- _O QUE SE PEDE_:
#1 Resuma em duas frases o texto sobre a HTA secundária.
#2 De acordo com o texto sobre a HTA secundária, que intervenção pode estar indicada na doença renovascular?
#3 Prossiga o texto sobre a HTA secundária a partir da última frase apresentada.

- _EXCERTO SELECIONADO_:
* * * *

Normalmente, este subtipo de HTA está presente entre os 5 e os 15% dos casos. As causas mais frequentes são o hiperaldosteronismo primário, a apneia obstrutiva do sono, a doença renovascular, e a doença parenquimatosa renal.

Estas são algumas das causas mais frequentes e temos que pensar nelas primariamente. Mas, há outras, como os distúrbios da tiroide, e outras causas menos comuns, como por exemplo as alterações tubulares do rim.

 

“Falamos de HTA secundária quando há uma causa que podemos identificar e que, por vezes, pode ser tratável com uma intervenção específica”

 

Neste caso o tratamento passa por controlar doenças que originam a HTA?
Vai depender da causa. Se estivermos a falar de um hiperaldosteronismo primário, primeiramente tentamos bloquear o efeito dessa hormona nos tecidos, mas pode haver casos com indicação cirúrgica, em que, por exemplo, pode ser retirada a glândula suprarrenal.

No caso da apneia obstrutiva do sono, os doentes, além das medidas comportamentais, como perda de peso, podem ter indicação para fazer ventilação noturna não invasiva.

Na doença renovascular pode haver indicação para se colocar um stent na artéria renal. No fundo, a nossa atuação vai sempre depender do diagnóstico que temos.

 

Estes doentes são controláveis ou têm de continuar a ser seguidos em consulta hospitalar?
Há doentes que acabam por ser controlados, mas a verdade é que muitas vezes não temos HTA isolada. Temos outros fatores de risco concomitantes e lesão de órgão mediada pela HTA, o que pode implicar seguimento mais prolongado.

* * * *

Dados armazenados
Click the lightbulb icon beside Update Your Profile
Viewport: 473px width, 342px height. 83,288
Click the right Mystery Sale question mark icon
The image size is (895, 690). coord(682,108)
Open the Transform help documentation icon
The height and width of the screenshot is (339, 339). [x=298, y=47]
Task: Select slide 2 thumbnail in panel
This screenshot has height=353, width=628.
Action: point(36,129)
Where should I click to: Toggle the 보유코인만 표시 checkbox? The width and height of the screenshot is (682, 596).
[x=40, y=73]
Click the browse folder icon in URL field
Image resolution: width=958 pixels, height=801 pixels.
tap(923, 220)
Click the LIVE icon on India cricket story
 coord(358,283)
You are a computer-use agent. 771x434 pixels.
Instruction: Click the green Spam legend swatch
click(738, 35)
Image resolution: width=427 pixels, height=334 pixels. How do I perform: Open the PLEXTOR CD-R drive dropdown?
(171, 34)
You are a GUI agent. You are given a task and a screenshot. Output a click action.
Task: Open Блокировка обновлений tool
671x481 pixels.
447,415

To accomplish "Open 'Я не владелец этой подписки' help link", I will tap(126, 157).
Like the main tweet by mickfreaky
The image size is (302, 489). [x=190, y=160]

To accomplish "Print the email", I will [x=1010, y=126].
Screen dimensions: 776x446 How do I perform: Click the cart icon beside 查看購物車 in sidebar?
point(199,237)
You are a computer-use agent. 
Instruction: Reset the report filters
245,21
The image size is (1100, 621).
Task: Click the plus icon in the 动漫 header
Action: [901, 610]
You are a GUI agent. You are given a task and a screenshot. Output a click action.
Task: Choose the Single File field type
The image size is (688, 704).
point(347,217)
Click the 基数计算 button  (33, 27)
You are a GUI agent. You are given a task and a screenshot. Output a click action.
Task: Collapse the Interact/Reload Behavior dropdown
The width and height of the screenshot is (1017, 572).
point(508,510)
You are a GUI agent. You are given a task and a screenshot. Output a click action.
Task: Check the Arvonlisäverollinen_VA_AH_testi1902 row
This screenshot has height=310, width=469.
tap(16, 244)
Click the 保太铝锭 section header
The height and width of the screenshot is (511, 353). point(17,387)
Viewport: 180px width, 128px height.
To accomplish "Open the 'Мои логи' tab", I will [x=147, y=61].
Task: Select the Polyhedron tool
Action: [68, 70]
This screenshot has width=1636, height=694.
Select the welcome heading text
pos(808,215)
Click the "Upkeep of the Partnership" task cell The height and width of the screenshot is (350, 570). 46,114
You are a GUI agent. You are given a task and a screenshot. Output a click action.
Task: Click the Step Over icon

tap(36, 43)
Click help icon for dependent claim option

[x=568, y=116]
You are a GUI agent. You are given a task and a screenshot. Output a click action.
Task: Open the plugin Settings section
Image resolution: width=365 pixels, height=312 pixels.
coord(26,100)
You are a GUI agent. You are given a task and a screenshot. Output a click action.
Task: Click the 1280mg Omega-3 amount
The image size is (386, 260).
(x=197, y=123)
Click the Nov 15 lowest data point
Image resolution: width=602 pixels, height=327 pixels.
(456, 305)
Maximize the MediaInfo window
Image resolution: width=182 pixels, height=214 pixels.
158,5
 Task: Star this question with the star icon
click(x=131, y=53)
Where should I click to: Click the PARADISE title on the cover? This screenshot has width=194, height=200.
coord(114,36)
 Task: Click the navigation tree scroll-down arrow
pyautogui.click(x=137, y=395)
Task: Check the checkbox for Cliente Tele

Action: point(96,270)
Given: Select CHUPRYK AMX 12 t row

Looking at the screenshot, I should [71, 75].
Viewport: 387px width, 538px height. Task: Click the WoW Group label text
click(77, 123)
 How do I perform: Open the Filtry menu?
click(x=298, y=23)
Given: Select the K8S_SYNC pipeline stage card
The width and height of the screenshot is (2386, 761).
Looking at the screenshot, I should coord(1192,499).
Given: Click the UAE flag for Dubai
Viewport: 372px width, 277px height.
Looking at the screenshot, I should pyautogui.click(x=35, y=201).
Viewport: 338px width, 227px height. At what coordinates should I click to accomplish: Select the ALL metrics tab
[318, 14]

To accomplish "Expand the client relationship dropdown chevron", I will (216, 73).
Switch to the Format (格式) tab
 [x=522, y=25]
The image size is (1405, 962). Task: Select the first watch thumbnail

* * * *

- _RESULTADOS POR ORDEM_:
#1 A HTA secundária surge normalmente em 5 a 15% dos casos e tem como causas mais frequentes o hiperaldosteronismo primário, a apneia obstrutiva do sono, a doença renovascular e a doença parenquimatosa renal. O tratamento depende do diagnóstico, e alguns doentes acabam controlados, mas outros fatores de risco e a lesão de órgão mediada pela HTA podem exigir um seguimento mais prolongado.

#2 A colocação de um stent na artéria renal.

#3
Algumas das causas secundárias implicam o seguimento noutra especialidade. O tempo de seguimento depende de cada doente.

 

Quem é mais afetado por esta HTA secundária?
Sobretudo indivíduos mais jovens. Na denominada HTA essencial, sem uma causa identificada, a frequência aumenta com a idade. Contudo, em indivíduos jovens, principalmente abaixo dos 40 anos, pensamos em HTA secundária. É uma idade em que é menos frequente haver HTA, e pode estar associada a uma causa específica. A verdade é que há cada vez mais doentes obesos em idades mais jovens, acabando por se verificar também uma aglomeração de outros fatores de risco.

Também temos que pensar em HTA secundária quando existe história familiar positiva para determinada causa, quando há sintomas ou alterações analíticas que nos sugerem uma causa.

 

Quais são os maiores desafios no controlo destes doentes?
O doente seguido a nível hospitalar carece ainda de mais atenção, porque já passou por uma primeira abordagem sem sucesso, nos cuidados de saúde primários. Ou seja, é um indivíduo que precisa de mais ensino, de mais sensibilização para os cuidados a ter, para as mudanças de estilo de vida e para a adesão terapêutica. Nestes doentes é muito importante trabalhar as mudanças de estilo de vida a redução do consumo de sal, entre outros aspetos.

Não é uma alteração transitória no comportamento, é uma mudança a longo prazo, para a vida.  É preciso muito investimento na educação para a saúde e na adesão terapêutica.

É essencial que se faça uma monitorização frequente da pressão arterial e um seguimento muito apertado até termos o doente controlado – por vezes chegamos a vê-lo a cada 4 ou 6 semanas. É importante também que haja retaguarda a nível dos exames complementares de diagnóstico.

Nestes casos de HTA resistente, a equipa multidisciplinar é de extrema importância, uma vez que os profissionais têm uma atuação complementar, não apenas em termos de terapêutica, mas também nesta mudança de comportamento, que é o mais difícil.

 

Como avalia o seguimento destes doentes em Portugal?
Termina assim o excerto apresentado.